Mon 5 Oct, 2009
Tags: Shop, Tools, Woodworking, Workbench
In March of this year I found myself wishing I had a drill press table with a fence to aid in accurately drilling a series of holes. My first thought was to build one; then my long standing rule of “using my time and efforts to build furniture and not jigs or fixtures” kicked in. So with the help of my large collection of woodworking catalogs and the internet I researched drill press tables available on the market. I settled on the Supreme Drill Press Table from Peachtree Woodworking Supply, Inc. (http://www.ptreeusa.com) shown left attached to my Delta drill press. The table is 15” deep by 24” wide and 1 3/8” thick. As shown there are two 22” fences which are closed to produce a 44” fence. These can be fully extended to form a 72” fence. It comes with two hold downs and two UHMW stop blocks. There are also two inserts to plug the hole in the center of the table that is provided for drill through.
Since March I have used this table on numerous occasions leaving me to wonder how I ever worked without it. T-tracks on the bottom allow you to fasten the table to the drill press and provide plenty of travel front to back. The hold downs are secured in T-tracks that run front to back and are great for securing single thickness boards or boards with backing as shown at right. The star knobs allow for quick adjustments between drillings while providing plenty of clamping power. This is particularly necessary when drilling large wholes with a drill or Forstner bit.
I recently completed a wall hanging Shaker clock.

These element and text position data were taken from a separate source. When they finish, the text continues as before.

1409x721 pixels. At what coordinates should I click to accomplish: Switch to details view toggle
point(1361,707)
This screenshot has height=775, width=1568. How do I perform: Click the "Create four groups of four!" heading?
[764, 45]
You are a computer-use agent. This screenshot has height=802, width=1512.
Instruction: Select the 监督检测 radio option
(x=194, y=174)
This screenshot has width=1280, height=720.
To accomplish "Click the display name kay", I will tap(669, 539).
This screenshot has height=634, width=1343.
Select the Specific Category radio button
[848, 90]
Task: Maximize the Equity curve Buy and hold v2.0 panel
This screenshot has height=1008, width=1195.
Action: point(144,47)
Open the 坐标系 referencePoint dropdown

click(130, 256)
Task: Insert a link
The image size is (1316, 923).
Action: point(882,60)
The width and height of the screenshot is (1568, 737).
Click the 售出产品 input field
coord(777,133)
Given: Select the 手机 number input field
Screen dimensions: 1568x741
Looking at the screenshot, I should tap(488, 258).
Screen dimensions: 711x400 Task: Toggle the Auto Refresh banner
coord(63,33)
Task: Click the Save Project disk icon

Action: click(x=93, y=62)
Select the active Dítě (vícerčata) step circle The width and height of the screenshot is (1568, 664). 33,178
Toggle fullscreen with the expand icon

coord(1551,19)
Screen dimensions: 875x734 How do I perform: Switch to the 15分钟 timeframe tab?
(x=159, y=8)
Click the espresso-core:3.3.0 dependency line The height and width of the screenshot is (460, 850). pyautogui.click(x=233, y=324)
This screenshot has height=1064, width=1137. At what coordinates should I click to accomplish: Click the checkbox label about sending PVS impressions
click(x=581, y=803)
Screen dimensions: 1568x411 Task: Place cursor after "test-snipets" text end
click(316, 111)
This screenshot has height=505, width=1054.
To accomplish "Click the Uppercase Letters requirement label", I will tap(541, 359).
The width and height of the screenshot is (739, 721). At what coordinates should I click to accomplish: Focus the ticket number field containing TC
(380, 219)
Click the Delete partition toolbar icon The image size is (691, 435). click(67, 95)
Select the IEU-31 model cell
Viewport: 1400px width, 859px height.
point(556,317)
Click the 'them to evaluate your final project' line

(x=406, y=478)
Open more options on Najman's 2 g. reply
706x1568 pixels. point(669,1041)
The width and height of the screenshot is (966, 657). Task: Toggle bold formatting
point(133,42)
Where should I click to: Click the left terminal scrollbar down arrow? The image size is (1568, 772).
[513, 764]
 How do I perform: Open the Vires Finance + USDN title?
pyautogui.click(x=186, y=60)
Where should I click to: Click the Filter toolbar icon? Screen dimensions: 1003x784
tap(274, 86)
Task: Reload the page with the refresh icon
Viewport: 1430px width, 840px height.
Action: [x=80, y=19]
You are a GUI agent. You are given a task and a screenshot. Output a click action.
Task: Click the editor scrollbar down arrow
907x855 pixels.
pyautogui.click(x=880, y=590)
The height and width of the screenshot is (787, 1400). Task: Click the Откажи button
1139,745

The clock doors are held closed with magnetic catches which are secured in the sides by recessing them in shallow holes. I didn’t want to drill them by hand for fear of drilling them off vertical alignment. Further, I wanted to control the depth of the holes very accurately. After pondering this for a few minutes I wondered if my new drill press table could do the job. In order to get the sides under the Forstner bit I had to bring the table completely forward which caused me to think the setup might be unstable. Also the clock is about 4 feet long and holes had to be drilled close to one end, creating another potentially unstable situation. The former was no problem at all and the latter was solved with the use of adjustable roller supports shown left above.
For this operation I removed the fence and centered the holes in the side by eye. I adjusted the depth of the Forstner bit and locked it in place. Then I simply slid the clock along between drillings. Though it may not have been necessary, given the weight of the clock, I used Bessey Bar clamps to it in place while drilling.
I probably could have completed this operation without the use of the drill press and table. However, it sure made me feel at ease knowing I wouldn’t screw up this last step, which surely could have ruined my whole day. My brother-in-law, Winter Bargeron, calls these critical steps, with their potentially disastrous consequences, the “money cut”. Well, this table costs about $250 and is worth every penny.